In the EU, the rights reservation option following from Article 4(3) CDSMD – now flanked by AIA provisions – could serve as a basis for a remuneration system focusing on the use of human journalistic content for AI training. In practice, however, this new AI training income is likely to fill predominantly the pockets of large press and media companies that own impressive repertoires of journalistic works. Individual journalists whose works form part of these repertoires will not necessarily receive higher honoraria or an appropriate share of the new source of revenue.

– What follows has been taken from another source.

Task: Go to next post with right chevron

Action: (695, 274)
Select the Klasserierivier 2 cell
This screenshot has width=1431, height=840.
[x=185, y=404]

Against this background, it is preferable to follow an alternative path and introduce an output-oriented remuneration system that imposes a general payment obligation on all providers and users of generative AI systems capable of replacing human press and media productions. This output-based approach imposes an obligation to pay remuneration on both AI companies offering generative AI systems and media companies using these systems in the press and media sector. The moment a press publisher or media company employs generative AI technology to replace human journalistic labour, this configuration of the system ensures that the press or media organisation is bound to pay remuneration for the use of AI. Moreover, the output-based approach can be combined with mandatory collective rights management to ensure payment directly to individual journalists in accordance with the repartitioning schemes of CMOs. The remuneration can also be used to finance social and cultural funds that support journalistic work. When distributing AI remuneration, social and cultural institutions are free to prioritise public interest journalism as a countermeasure to AI-generated misinformation and disinformation.